Does explore-run isolate experiments from the trusted baseline?

Yes. explore-run keeps experiment state isolated in explore_outputs/ and does not modify current_research, preserving baseline integrity.

How does ranking work?

Pre-execution ranking uses three factors: cost, success_rate, and expected_gain with conservative default weights. After execution, ranking switches to real evidence. You can override weights via selection_weights in the variant spec.

What if a comparison between runs is not fair?

explore-run flags unfair comparisons in COMPARABILITY_REPORT.md and labels results as bounded evidence rather than certified claims, with explicit caveats about subset size, run duration, or other confounds.

Can explore-run orchestrate end-to-end exploration?

No. explore-run is a leaf skill for execution planning and summary only.
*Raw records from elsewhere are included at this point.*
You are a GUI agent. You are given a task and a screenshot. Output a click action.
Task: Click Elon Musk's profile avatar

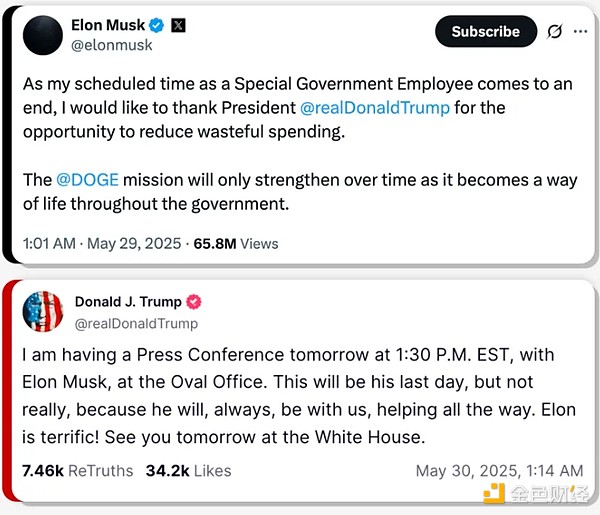[41, 37]
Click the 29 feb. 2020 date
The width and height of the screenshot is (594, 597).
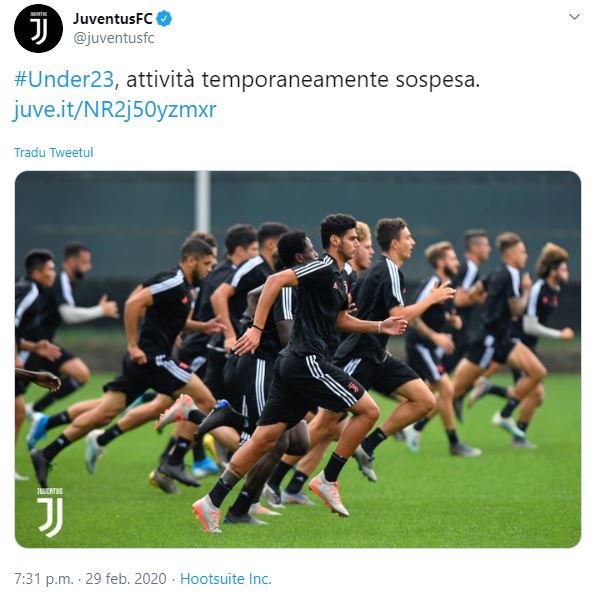pos(126,579)
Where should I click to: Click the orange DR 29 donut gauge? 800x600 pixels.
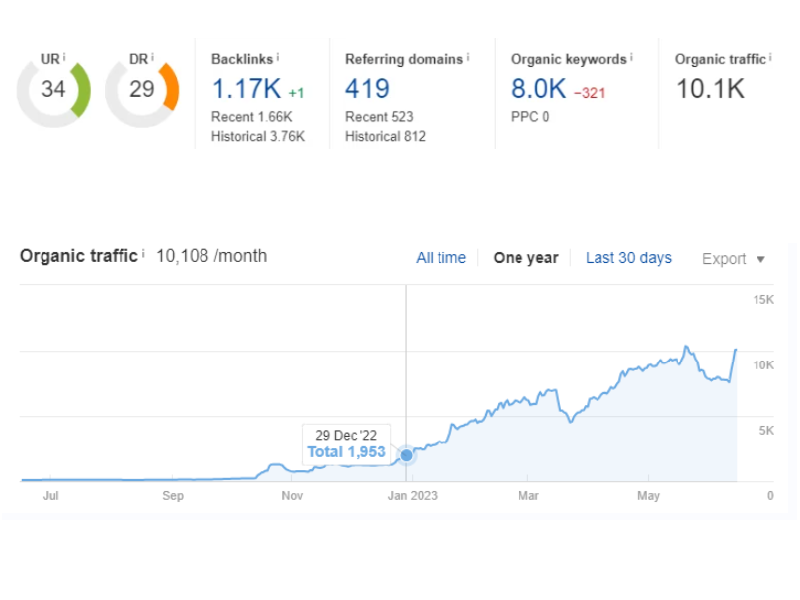point(142,89)
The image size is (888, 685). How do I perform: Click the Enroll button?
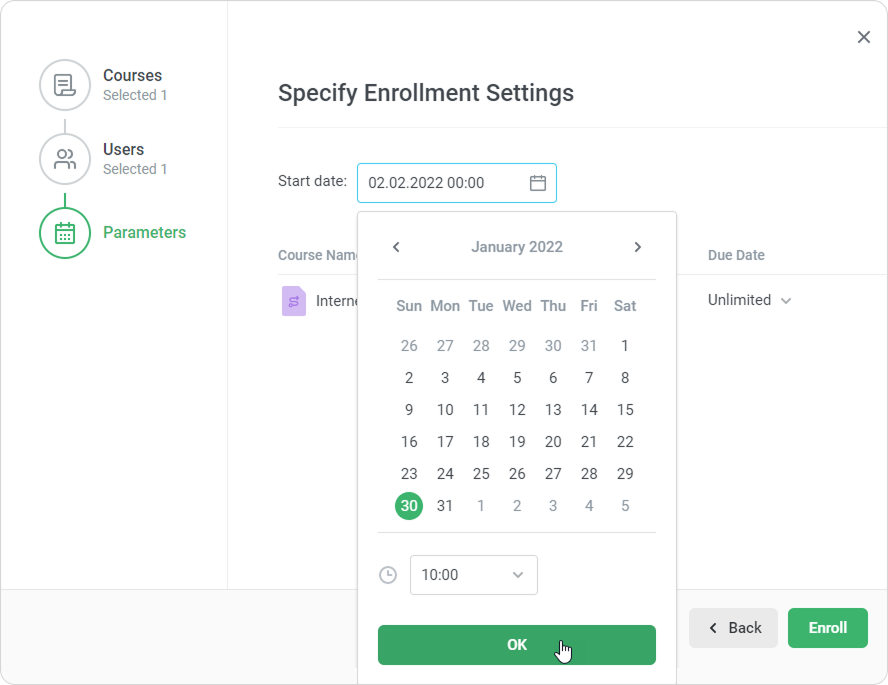click(828, 628)
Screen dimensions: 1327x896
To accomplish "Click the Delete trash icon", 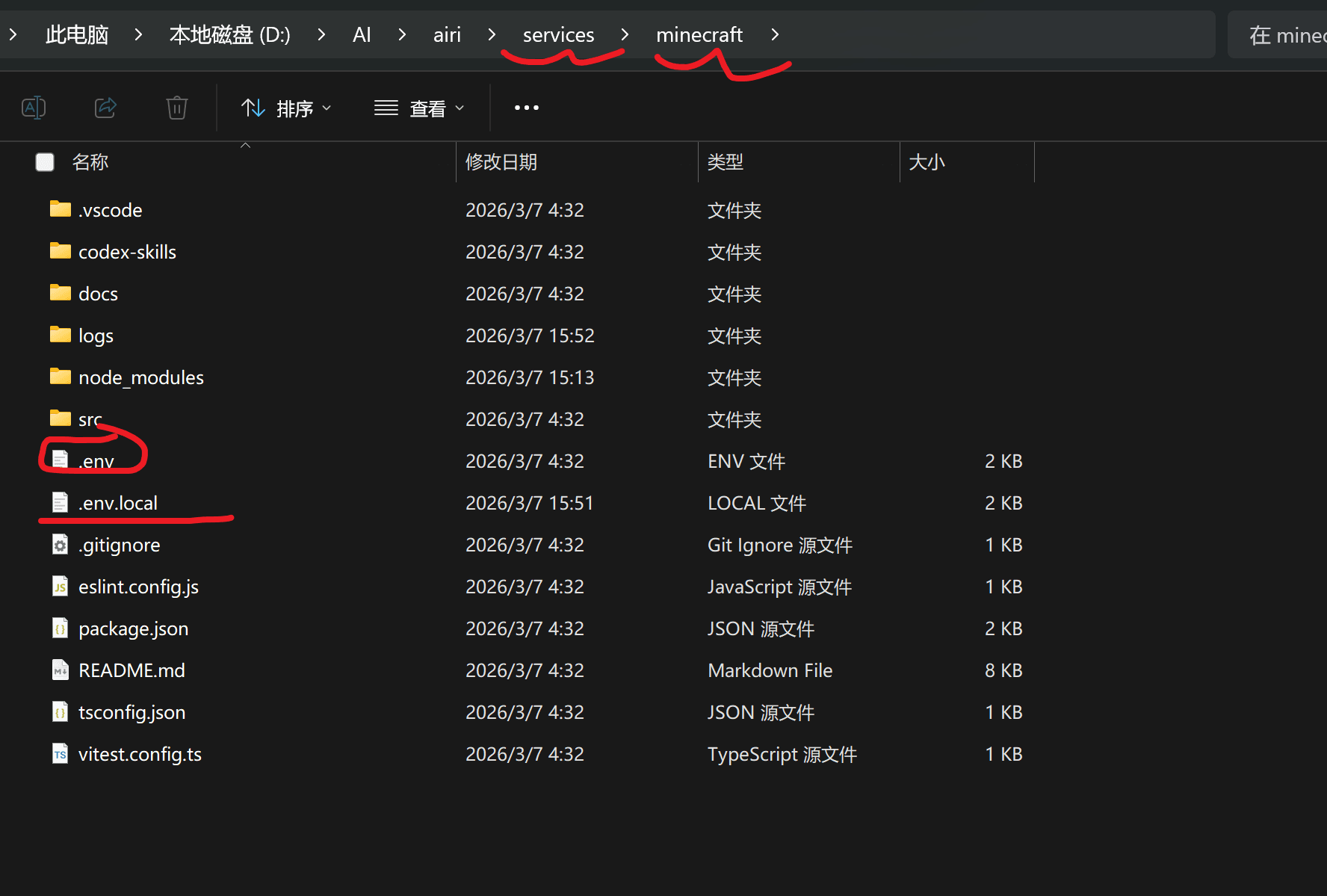I will [x=177, y=108].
Use ai-research-explore if you need both current_research coordination and exploratory code changes.

Full instructions (SKILL.md)

Source of truth, from lllllllama/rigorpilot-skills.
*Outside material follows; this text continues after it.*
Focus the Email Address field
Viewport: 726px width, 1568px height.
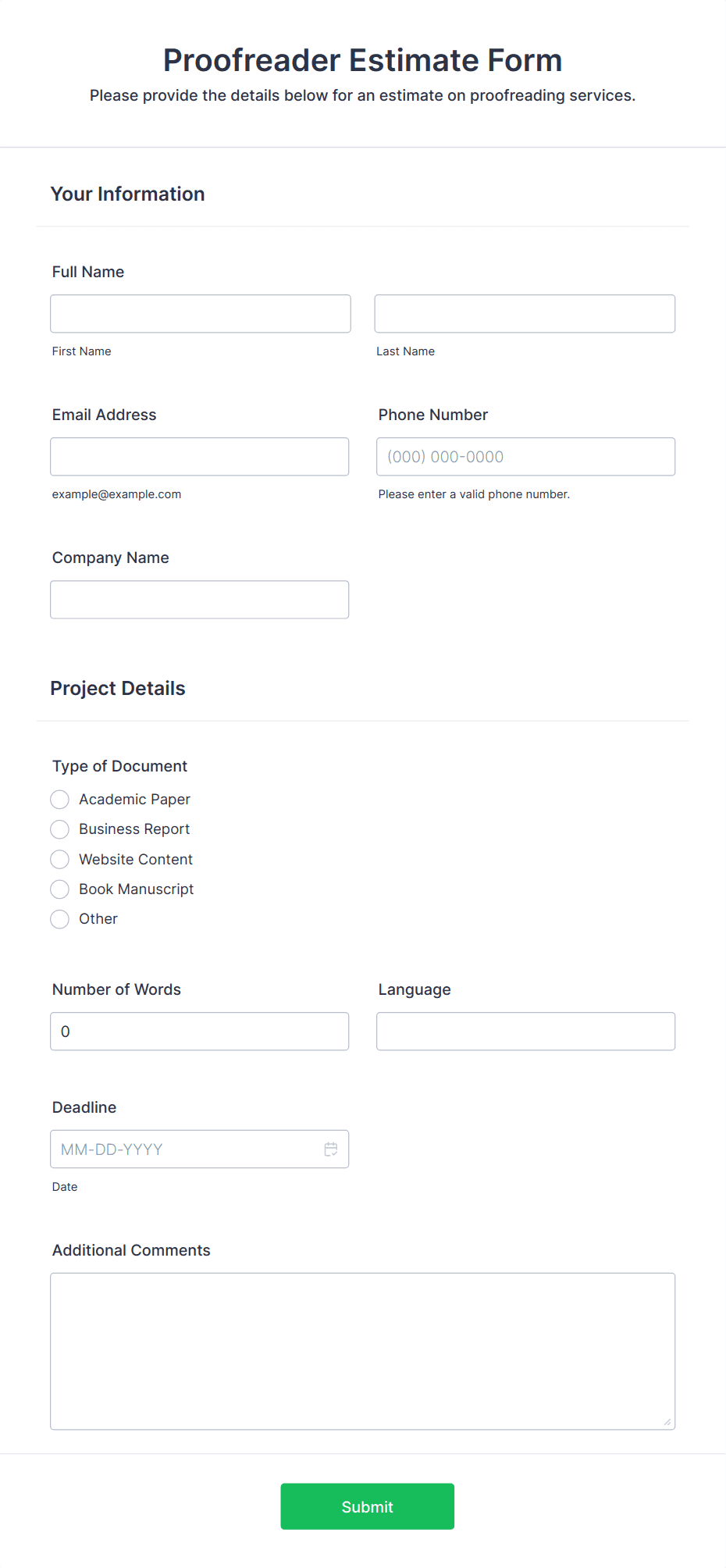click(199, 456)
name: explore-run description: Rigor Improve / Rigor Explore run leaf skill for bounded exploratory evidence in deep learning research repositories. Use when the researcher explicitly authorizes exploratory runs such as small-subset validation, short-cycle guess-and-check, batch sweeps, idle-GPU search, or quick transfer-learning trials, with fair-comparison caveats and no-overclaim summaries in explore_outputs/. Do not use for end-to-end exploration orchestration on top of current_research, trusted baseline execution, conservative training verification, default routing, verified SOTA claims, or implicit experimentation.

explore-run

Use this as the Rigor Improve / Rigor Explore run leaf skill. The installed slug remains explore-run for compatibility.
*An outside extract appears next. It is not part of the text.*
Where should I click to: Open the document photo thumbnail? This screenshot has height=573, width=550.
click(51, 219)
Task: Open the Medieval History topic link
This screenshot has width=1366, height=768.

Use the shared operating principles in ../../references/agent-operating-principles.md; this skill should guide candidate run planning while preserving model judgment about the active repo.

When to apply

  • When the researcher explicitly authorizes exploratory runs.
  • When the task is a small-subset validation, short-cycle training probe, batch sweep, idle-GPU search, or quick transfer-learning trial.
  • When the output should rank candidate runs rather than certify trusted success.

When not to apply

  • When the user wants trusted training execution or conservative verification.
  • When there is no explicit exploratory authorization.
  • When the task is repository setup, intake, or debugging.

Clear boundaries

  • This skill owns exploratory execution planning and summary only.
  • Use ai-research-explore instead when the task spans both current_research coordination and exploratory code changes.
  • It may hand off actual command execution to minimal-run-and-audit or run-train.
  • It should keep experiment state isolated from the trusted baseline.
  • It should prefer small-subset and short-cycle checks before heavier exploratory runs.
  • It should label run results as bounded evidence and explain when a comparison is not directly fair.

Ranking Semantics

  • Pre-execution candidate selection uses three factors: cost, success_rate, and expected_gain.
  • Default weights should stay conservative unless the researcher explicitly provides selection_weights.
  • Budget pruning still applies after scoring through max_variants and max_short_cycle_runs.
  • If runs are executed later, downstream ranking should switch to real execution evidence, not stay purely heuristic.

Variant Spec Hints

  • Use variant_axes to define the candidate dimension grid.
  • Use subset_sizes and short_run_steps to express exploratory run scale.
  • Use selection_weights to rebalance cost, success_rate, and expected_gain.
  • Use primary_metric and metric_goal so downstream ranking can order executed candidates consistently.

Output expectations

  • explore_outputs/CHANGESET.md
  • explore_outputs/SCIENTIFIC_CHANGELOG.md
  • explore_outputs/COMPARABILITY_REPORT.md
  • explore_outputs/TOP_RUNS.md
  • explore_outputs/status.json

Notes

Use references/execution-policy.md, ../../references/explore-variant-spec.md, ../../references/deep-learning-experiment-principles.md, scripts/plan_variants.py, and scripts/write_outputs.py.